Buoyed by its high speed, GigaBeam Corp.’s Virtual Fiber solution offers an alternative to fiber for last mile, local loop, central office bypass, local area network, metropolitan area network and wide area network customers.

The point-to-point wireless solution has advantages in cost and time of installation. “It allows multi-gigabits of communication, which is the same as fiber,” explained Louis Slaughter, chief executive officer of GigaBeam. “It allows lots of data on lots of frequencies.”

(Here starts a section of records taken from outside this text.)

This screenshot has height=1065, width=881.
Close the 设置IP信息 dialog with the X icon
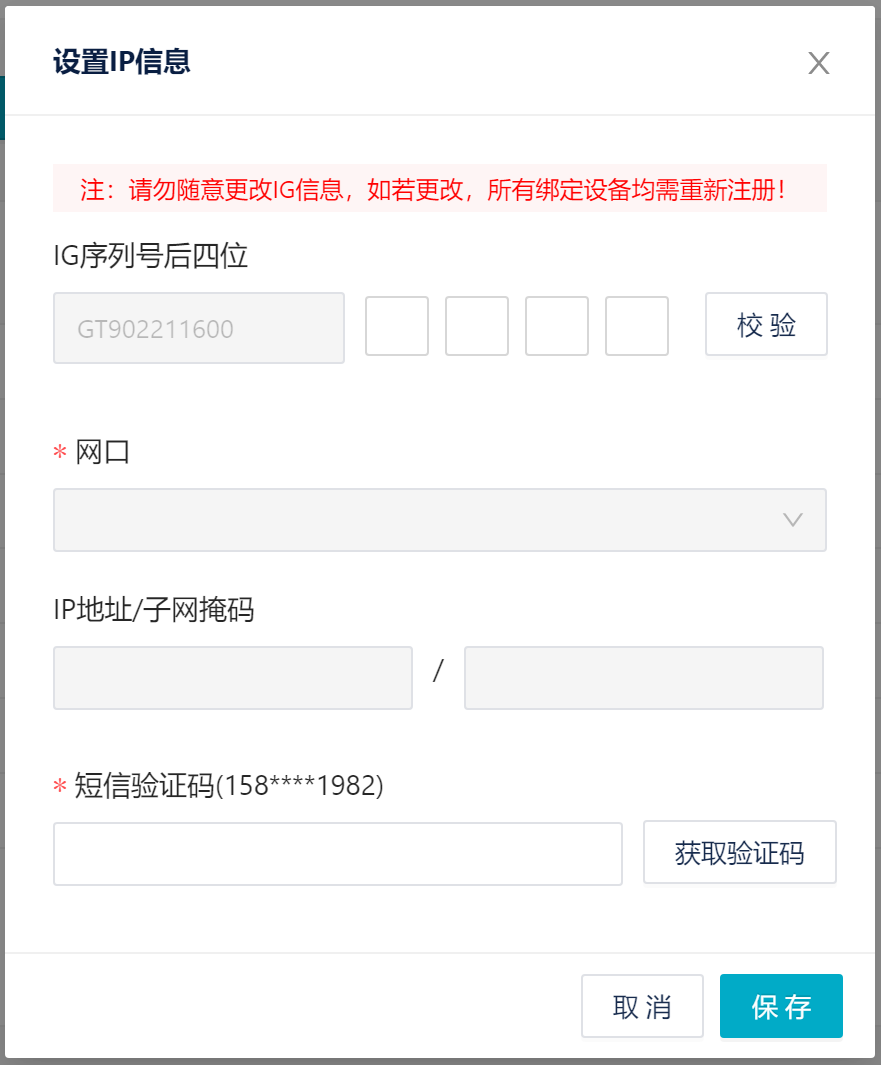pyautogui.click(x=819, y=64)
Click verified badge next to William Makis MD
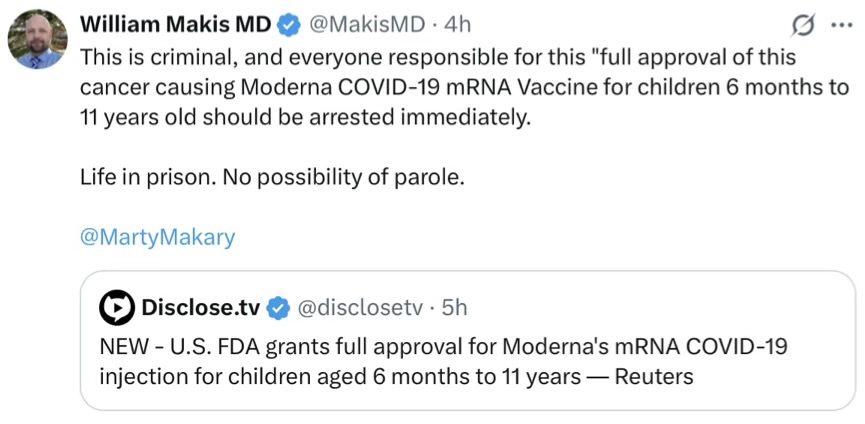 [x=289, y=25]
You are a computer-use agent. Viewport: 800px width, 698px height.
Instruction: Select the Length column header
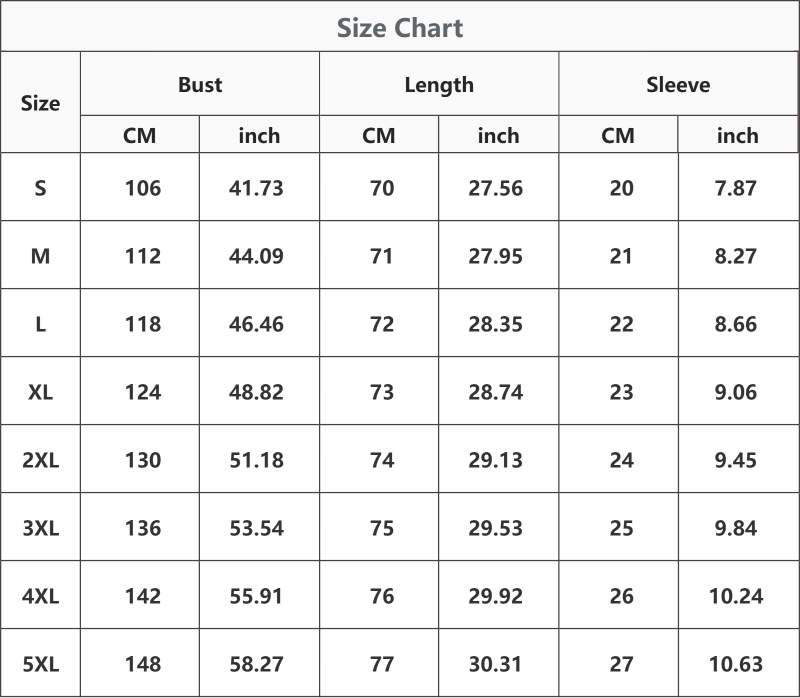439,85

Indeed,GigaBeam already provides significant Wi-Fi zone coverage in Manhattan, including Central Park South. The company said it recently signed a contract with Microwave Satellite Technologies Inc. to provide high-speed connectivity of 1 Gigabit per second from a fiber node at the Trump International Hotel to various properties on the Upper West Side of Manhattan. The company said 1 Gigabit per second is the equivalent of 647 T1 lines or 1,000 DSL connections. Slaughter said his technology scales the peculiar obstacles evidenced in many New York City locations where facilities are separated by buildings, streets and other right-of-way features that hold back connections using physical fiber.

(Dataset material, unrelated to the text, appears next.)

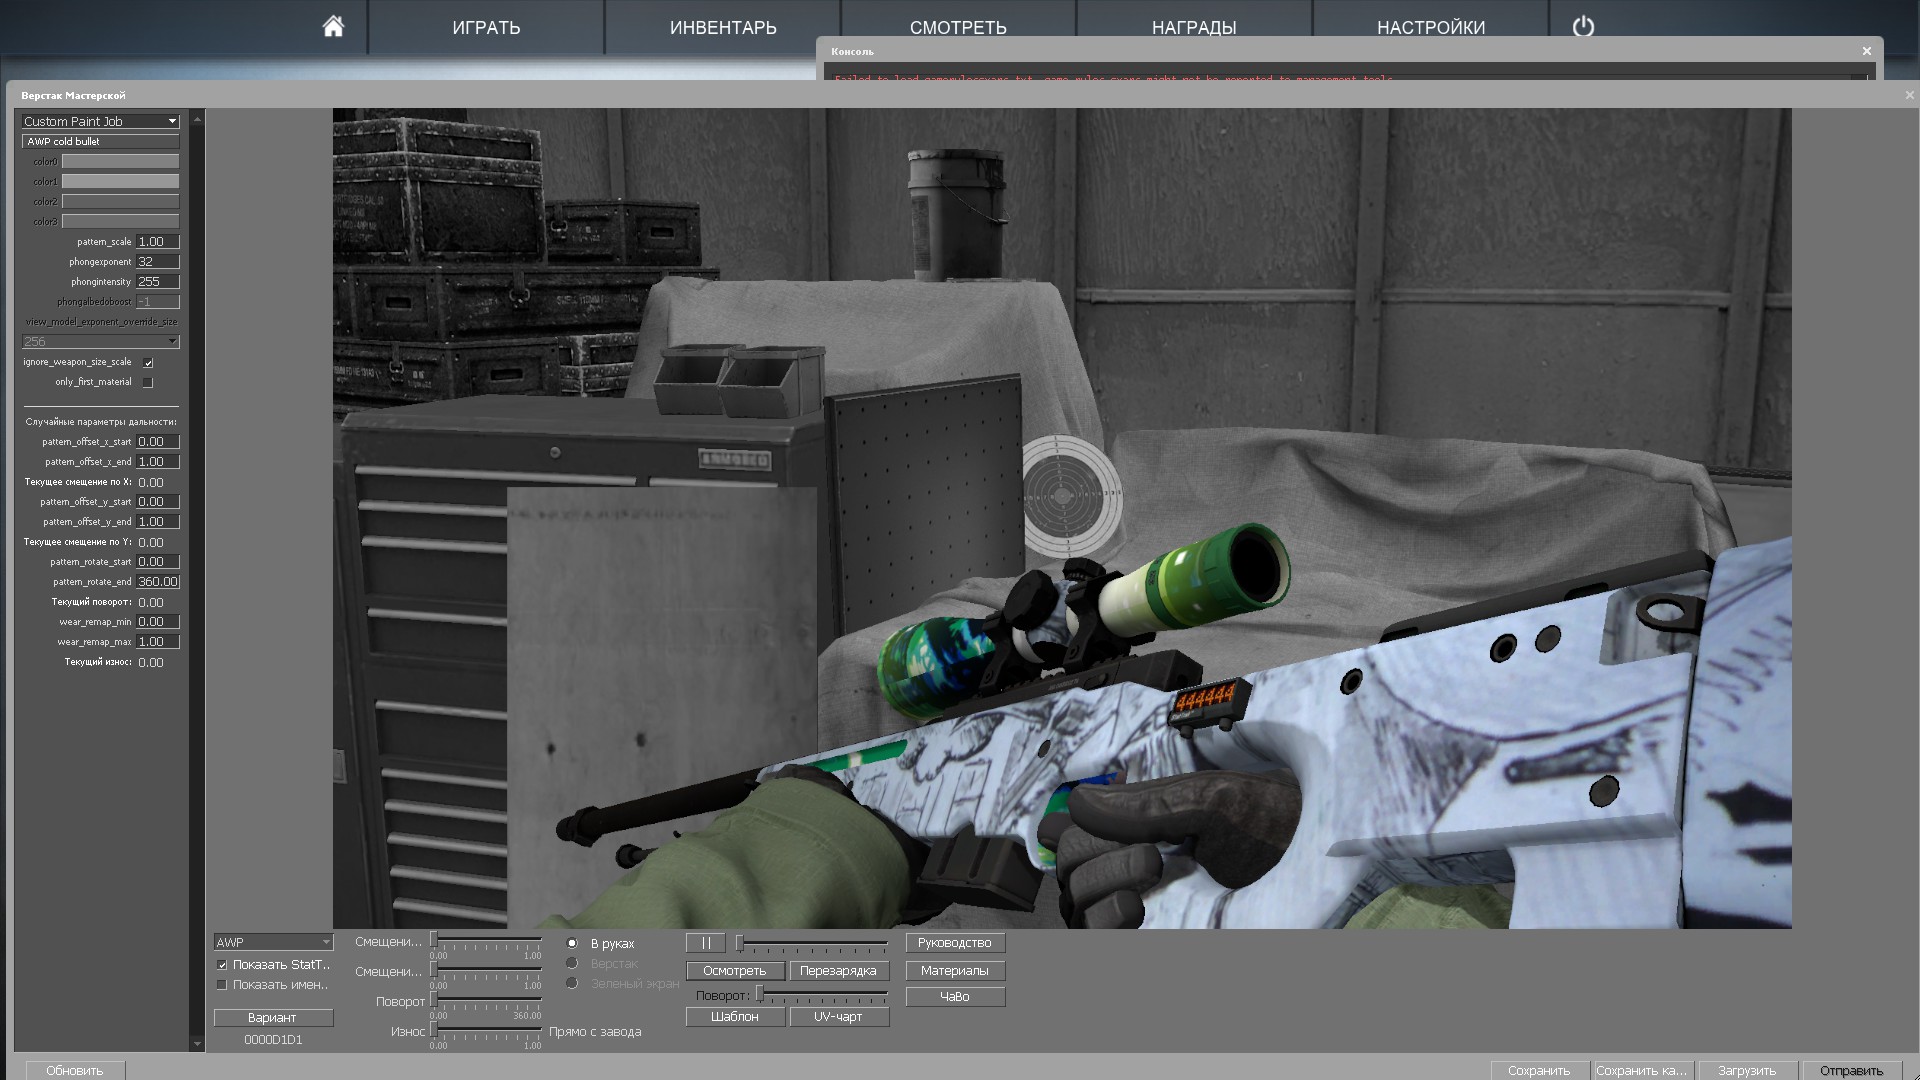Click the power quit icon
This screenshot has height=1080, width=1920.
[x=1583, y=26]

MST’s services are offered as NuVisions Broadband, and include wired and wireless data, video and voice to multinational corporations, commercial properties and multifamily residences throughout the United States. Slaughter said MST will provide 177 TV channels, gaming and high-speed data.

“GigaBeam’s virtual fiber will enable NuVisions to deliver advanced new services to Trump rental and condominium properties on the Upper West Side of Manhattan,” said Frank Matarazzo, president and founder of MST.

“We are excited about GigaBeam’s breakthrough technology because it solves our biggest problem-high-speed, last-mile access,” said Matarazzo. “Previous last-mile solutions did not have the capacity and were not cost-effective.”

GigaBeam lists four dilemmas carriers face with fiber: not being able to get fiber; not being able to afford fiber; not being able to wait for fiber; and wanting redundant fiber-speed access.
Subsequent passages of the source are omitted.